Timothy – Die Zeit läuft davon …

Ich fand Jane bei den Pferden. Sanft sprach sie auf die Tiere ein, während sie ihnen ihr Frühstück gab. Dabei streichelte sie die dürren Hälse und bedankte sich bei den Wesen.

Nie zuvor hatte ich jemanden gesehen, der so zärtlich mit Tieren umging!

„Wie kannst du so gelassen bleiben, wenn sie deinen Tod zum Morgengebet verlangen wollen?“, platzte es aus mir heraus.

Die Zeit lief ihr davon!

„Was passieren soll, wird eh geschehen. Meine Sorgen werden nichts daran ändern“, erklärte sie so leise, so schwach.

Aber dennoch zitterte ihre Stimme.

Gut. Das bedeutete, dass sie weiterleben wollte, oder? Es musste. Sie musste!

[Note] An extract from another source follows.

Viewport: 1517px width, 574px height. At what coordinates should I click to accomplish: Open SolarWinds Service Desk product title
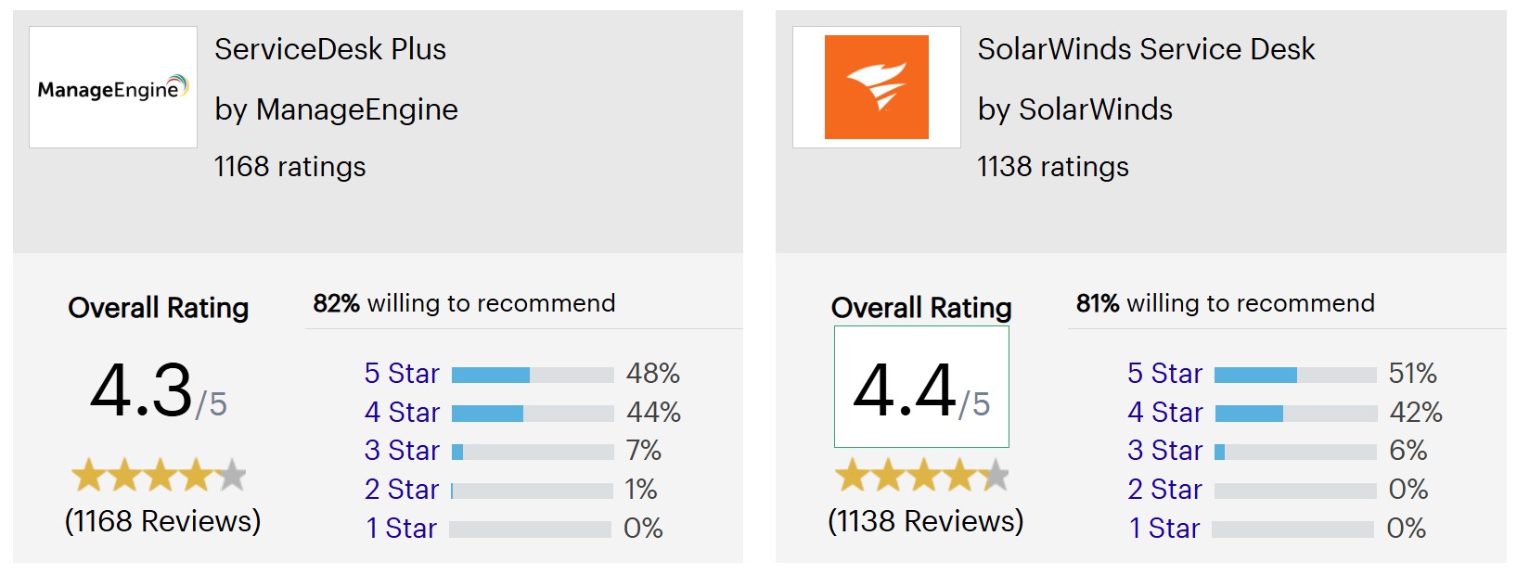point(1146,49)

„Ich bin heute Nacht zum Pfarrer“, sie zuckte zusammen, also sprach ich eilig weiter, ehe sie auf falsche Gedanken käme, „Nur um zu verstehen. Also. Nicht nur. Erst- Ich war so wütend! Aber ich habe nichts gemacht. Wirklich! Ich …“, obwohl ich keine Luft brauchte, atmete ich trotzdem durch, „Ich habe Briefe gefunden. Mit grünen Siegeln. Irgendeine Gruppe verlangt regelmäßig die Stellung von Hexen bei euch, damit die restlichen Leute in ihrem Glauben bestärkt werden und sich nicht von der Kirche abwenden. Die Angst soll sie an den Glauben binden. Deswegen … Es wird keinen ehrlichen Prozess geben. Dieser Pfarrer, er-

Gott mag vielleicht gut sein, aber diese Leute und euer Pfarrer sind es nicht. Bitte! Du musst fliehen! Du. Musst!“

Endlich hielt sie inne. Jane lehnte den Kopf gegen den Hals eines Pferdes. Ihre Schultern zuckten sachte. Beinahe schämte ich mich, sie so bedrängt zu haben. Aber sie musste es wissen! Sie musste weg von hier! Sie musste-

„Timmy … Selbst wenn ich fliehen könnte … Wo sollte ich hin? Zu Fuß käme ich nicht mal bis ins nächste Dorf und allein … Allein überlebe ich da draußen nicht. Was heute auch passieren mag, ich muss mich alledem stellen …“, endlich blickte sie mich wieder an – wenn sie mich hinter all den Tränen überhaupt sehen konnte, „Ich habe keine Wahl.“

Am liebsten wollte ich Jane widersprechen. Aber auf welcher Grundlage? Sie hatte Recht! Sie brauchte Essen, Trinken, Wärme … Wieso hatte ich das nicht erkennen können? War ich schon zu lange tot?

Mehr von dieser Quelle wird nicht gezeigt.